Abgeschoben in die Hoffnungslosigkeit

In den vergangenen Monaten und Jahren hat Österreich viele afghanische Flüchtlinge und Migranten wieder in ihr Heimatland abgeschoben - auch solche, die sich gut integriert, hier sogar einen Beruf gelernt hatten. Was sie erwartet ist Elend und Aussichtslosigkeit.

Am 2. November 2020, jenem Tag, als in Wien ein IS-Terrorist vier Menschen tötete, attackierten in der afghanischen Hauptstadt Kabul IS-Anhänger die Universität. Mindestens 22 Studierende starben dort im Kugelhagel. Terror, Kriege, gewalttätige Konflikte - das ist seit 40 Jahren der Alltag in Afghanistan. Deshalb fliehen die Menschen in die Nachbarländer Iran und Pakistan und auch nach Österreich.

Jeder hat eine Waffe. Sie töten eine Person wegen vielleicht 100 Euro. Wegen ein Handy. Wegen ein Fahrrad.

(Übungsteile):
1) Wie viele Studierende starben laut dem Text über Abschiebungen nach Afghanistan beim Angriff auf die Universität in Kabul mindestens?
2) Schreibe den Text über Abschiebungen nach Afghanistan im Anschluss an seinen letzten Satz weiter.

(Datenauszug):
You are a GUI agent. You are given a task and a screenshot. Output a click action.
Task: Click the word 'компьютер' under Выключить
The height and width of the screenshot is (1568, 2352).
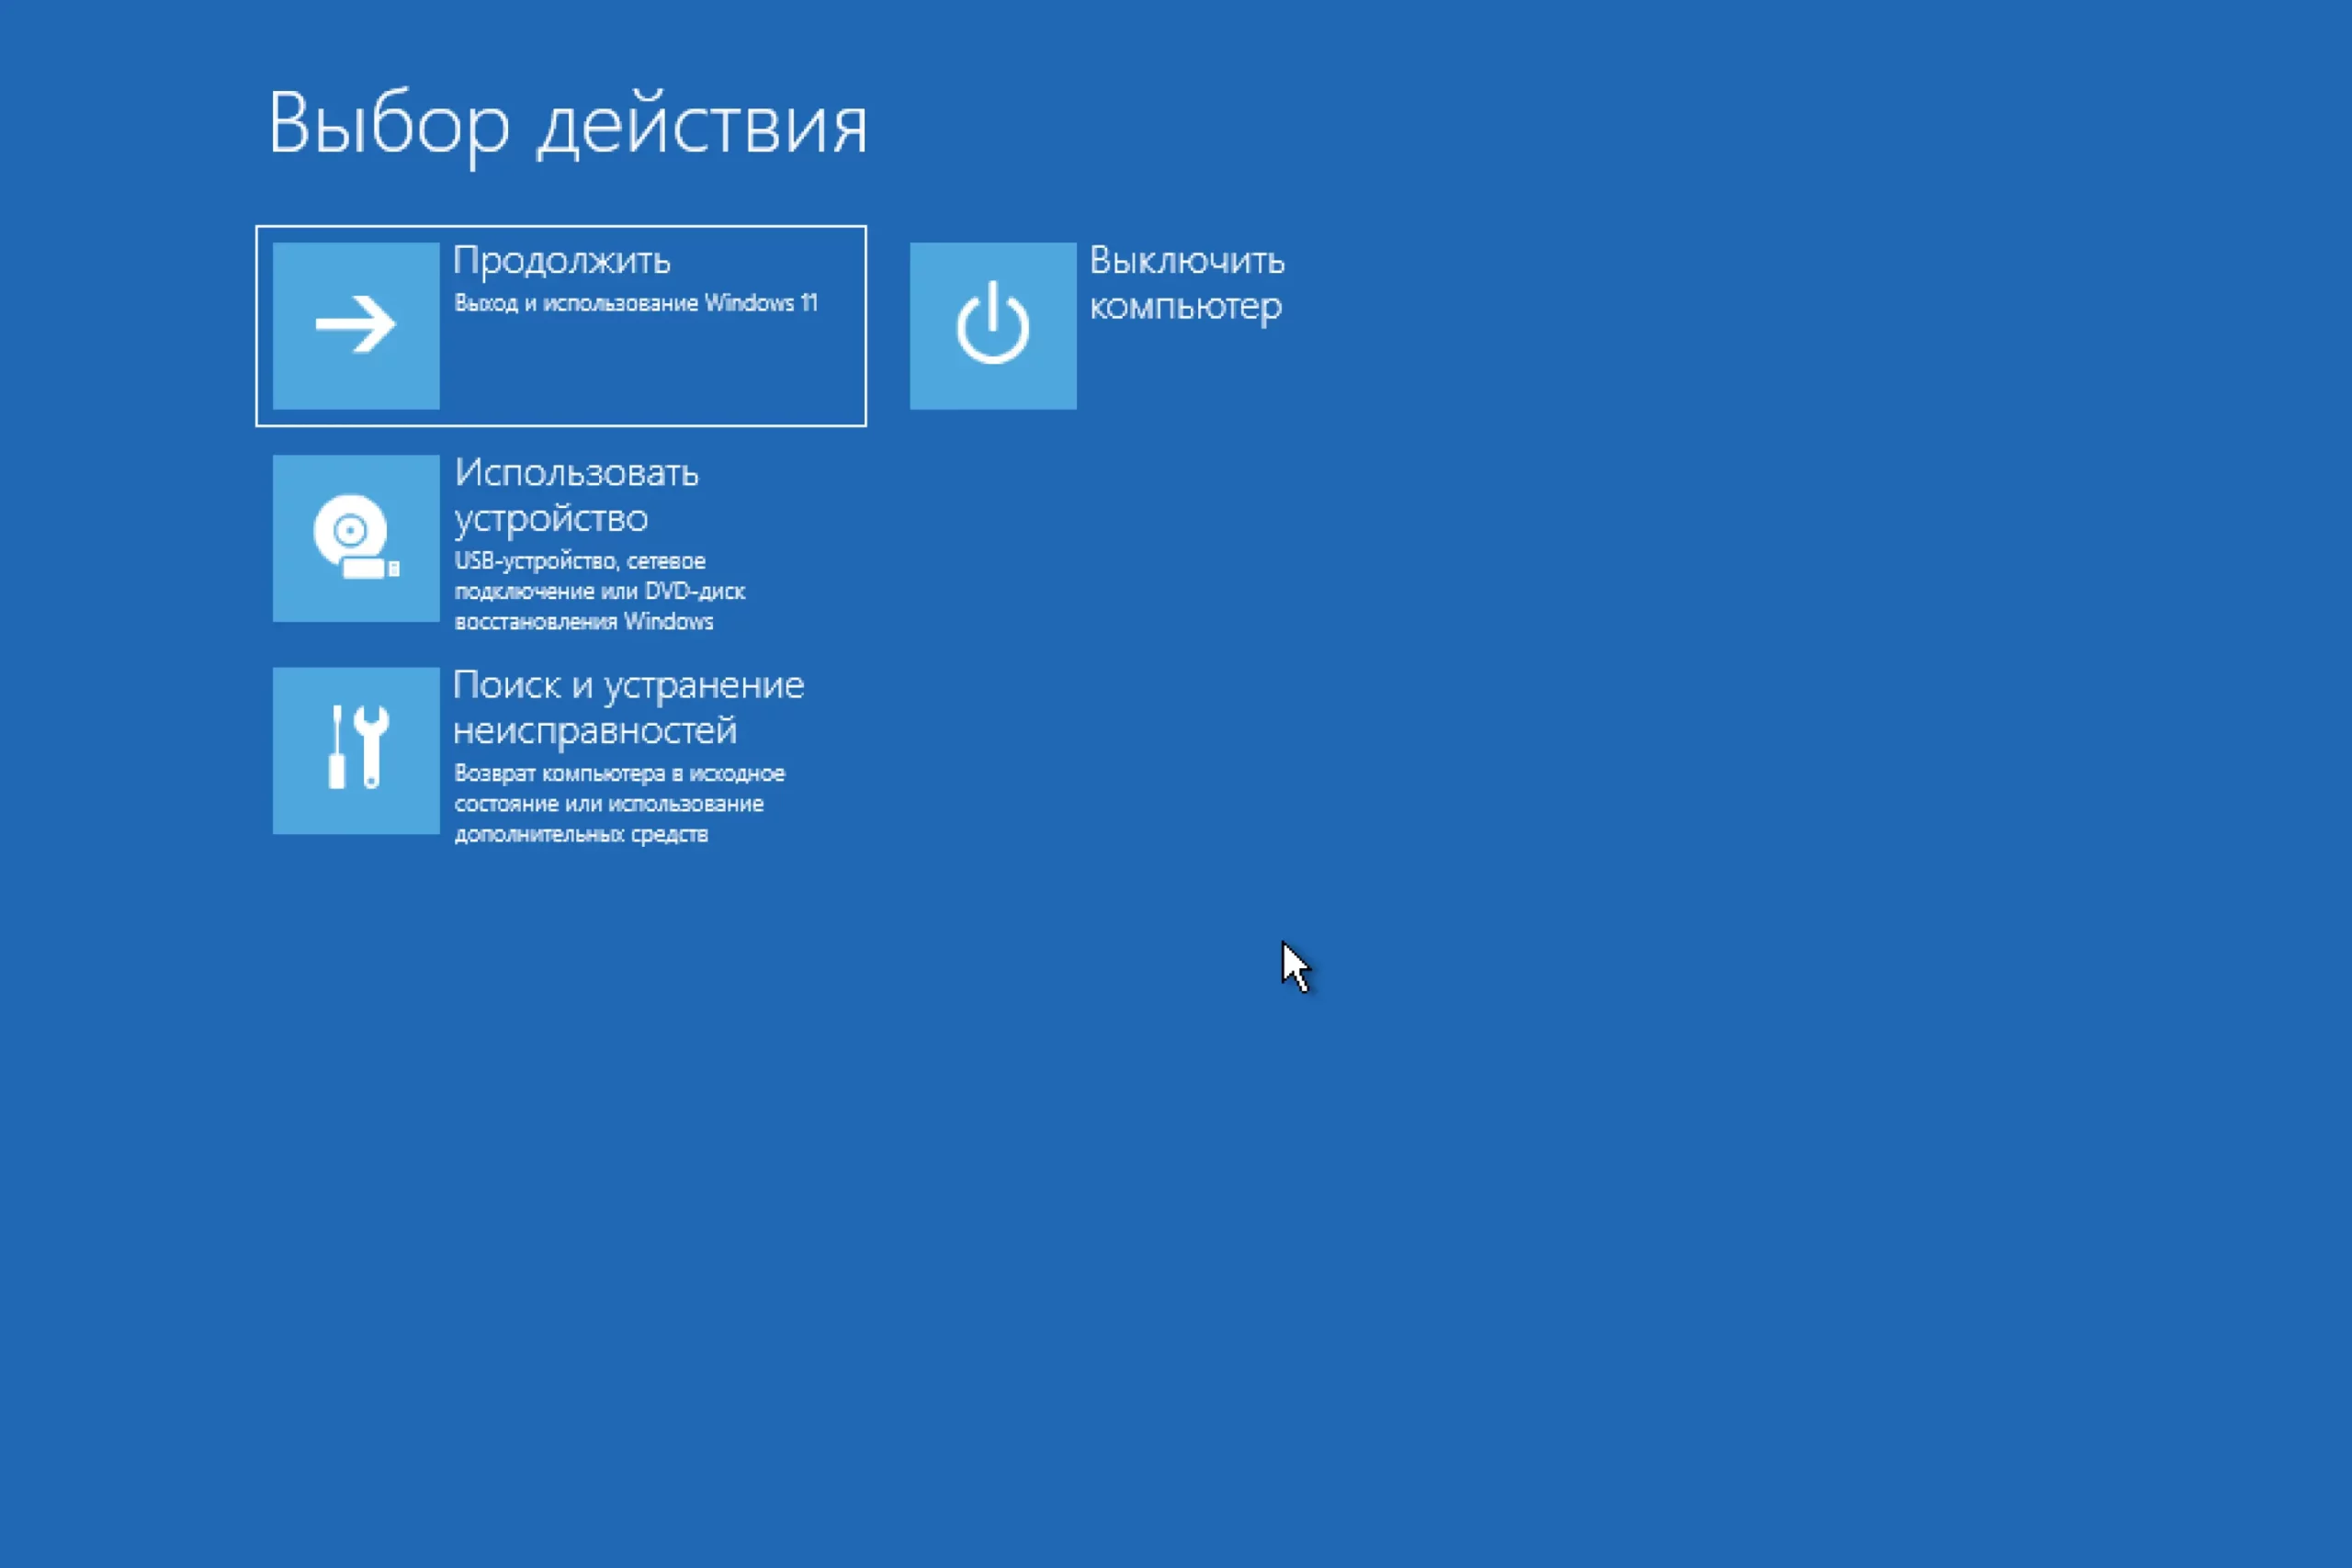pos(1185,307)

(Antworten je Aufgabe):
1) Mindestens 22 Studierende.

2)
Das ist Aref. Er war Flüchtling in Österreich. Zwei Jahre lebte er in Bruck an der Leitha. Im Jänner 2018 wurde er abgeschoben.

"Aref hat innerhalb kürzester Zeit sehr gut Deutsch gelernt. Und er war auch einer jener, die sofort überall mitgeholfen haben, wo man sie gebraucht hat, beim Roten Kreuz, beim Fußballverein, überall dort, wo man Hilfe gebraucht hat, war er zur Stelle“, sagt Helga Longin vom Verein "Bruck hilft".

In Afghanistan war Aref Polizist. Er wurde von den Taliban bedroht, deshalb floh er. In Österreich wurde sein Asylansuchen negativ entschieden. Es gebe sichere Städte in Afghanistan, beschied der Richter. Zum Beispiel Mazar-e Sharif. Doch nirgendwo ist es sicher in Afghanistan.

Es hat weh getan hat, dass ich vom Staat gar nicht geschätzt wurde. Die Lehrer waren alle begeistert, wie ich talentiert bin, und wie ich lernfähig bin und lernwillig bin. Ich bräuchte nur drei Monate, meine Ausbildung zu beenden, ich hatte Jobzusage.

Ahmad wuchs im Iran auf und machte in Kabul die Matura. Er flüchtete von dort, weil er die ständige Bedrohung nicht aushielt. In Österreich lernte er schnell Deutsch. Ab Herbst 2016 besuchte er ein HTL-Kolleg für erneuerbare Energie in Wiener Neustadt. Doch sein Asylantrag wurde abgelehnt. Im April 2018 wurde er abgeschoben.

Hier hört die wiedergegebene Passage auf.